(Stored items)
┌────────

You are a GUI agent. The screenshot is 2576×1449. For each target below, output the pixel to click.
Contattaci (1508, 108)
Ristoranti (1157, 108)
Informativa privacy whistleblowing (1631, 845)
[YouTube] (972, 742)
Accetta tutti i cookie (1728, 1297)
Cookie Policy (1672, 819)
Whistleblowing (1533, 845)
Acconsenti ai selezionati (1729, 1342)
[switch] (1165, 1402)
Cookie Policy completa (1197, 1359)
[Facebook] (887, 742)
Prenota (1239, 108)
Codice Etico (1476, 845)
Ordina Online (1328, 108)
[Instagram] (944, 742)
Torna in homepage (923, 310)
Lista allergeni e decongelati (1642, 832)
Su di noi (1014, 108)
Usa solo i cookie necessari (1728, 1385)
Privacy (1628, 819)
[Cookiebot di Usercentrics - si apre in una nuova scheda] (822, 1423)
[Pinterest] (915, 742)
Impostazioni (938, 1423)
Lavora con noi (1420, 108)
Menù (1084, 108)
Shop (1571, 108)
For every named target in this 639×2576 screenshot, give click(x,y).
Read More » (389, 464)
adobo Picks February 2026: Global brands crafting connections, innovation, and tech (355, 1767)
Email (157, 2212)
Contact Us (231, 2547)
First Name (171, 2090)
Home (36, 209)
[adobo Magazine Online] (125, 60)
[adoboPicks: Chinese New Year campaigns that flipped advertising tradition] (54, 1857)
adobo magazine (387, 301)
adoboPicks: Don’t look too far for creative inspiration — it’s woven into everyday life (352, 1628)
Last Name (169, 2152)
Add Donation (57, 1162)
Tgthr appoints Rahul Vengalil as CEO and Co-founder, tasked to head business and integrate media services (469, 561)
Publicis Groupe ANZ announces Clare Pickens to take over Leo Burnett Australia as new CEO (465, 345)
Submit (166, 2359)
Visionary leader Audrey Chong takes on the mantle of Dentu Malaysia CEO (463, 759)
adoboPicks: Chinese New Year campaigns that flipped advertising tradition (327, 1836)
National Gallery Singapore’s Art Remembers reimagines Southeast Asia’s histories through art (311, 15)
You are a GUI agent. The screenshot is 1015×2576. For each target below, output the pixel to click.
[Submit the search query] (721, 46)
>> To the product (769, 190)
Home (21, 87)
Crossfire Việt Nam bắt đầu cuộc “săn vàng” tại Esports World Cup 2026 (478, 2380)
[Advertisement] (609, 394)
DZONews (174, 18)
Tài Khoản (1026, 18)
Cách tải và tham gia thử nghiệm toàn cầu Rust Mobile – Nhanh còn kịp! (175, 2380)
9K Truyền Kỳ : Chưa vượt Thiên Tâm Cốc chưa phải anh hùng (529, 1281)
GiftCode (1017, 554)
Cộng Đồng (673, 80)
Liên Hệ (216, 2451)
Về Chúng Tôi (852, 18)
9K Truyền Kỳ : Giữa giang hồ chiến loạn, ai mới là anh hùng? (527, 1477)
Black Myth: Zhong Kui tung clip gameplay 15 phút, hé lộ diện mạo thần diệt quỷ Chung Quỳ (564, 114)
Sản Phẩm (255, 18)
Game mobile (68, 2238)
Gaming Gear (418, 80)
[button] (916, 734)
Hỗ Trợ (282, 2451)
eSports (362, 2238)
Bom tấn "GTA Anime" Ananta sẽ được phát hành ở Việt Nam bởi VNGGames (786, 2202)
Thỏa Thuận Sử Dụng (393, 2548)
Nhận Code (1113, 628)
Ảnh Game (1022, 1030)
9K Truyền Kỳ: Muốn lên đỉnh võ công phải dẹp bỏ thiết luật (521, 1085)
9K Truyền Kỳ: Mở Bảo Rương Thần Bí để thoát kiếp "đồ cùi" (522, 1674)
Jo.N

└────────

# Your objective:
Could you write out, exactly as they stand, only the lines above that begin at the line with "Torna in homepage (923, 310)" and stop after the line with "Shop (1571, 108)"?

# Problem solution:
Torna in homepage (923, 310)
Lista allergeni e decongelati (1642, 832)
Su di noi (1014, 108)
Usa solo i cookie necessari (1728, 1385)
Privacy (1628, 819)
[Cookiebot di Usercentrics - si apre in una nuova scheda] (822, 1423)
[Pinterest] (915, 742)
Impostazioni (938, 1423)
Lavora con noi (1420, 108)
Menù (1084, 108)
Shop (1571, 108)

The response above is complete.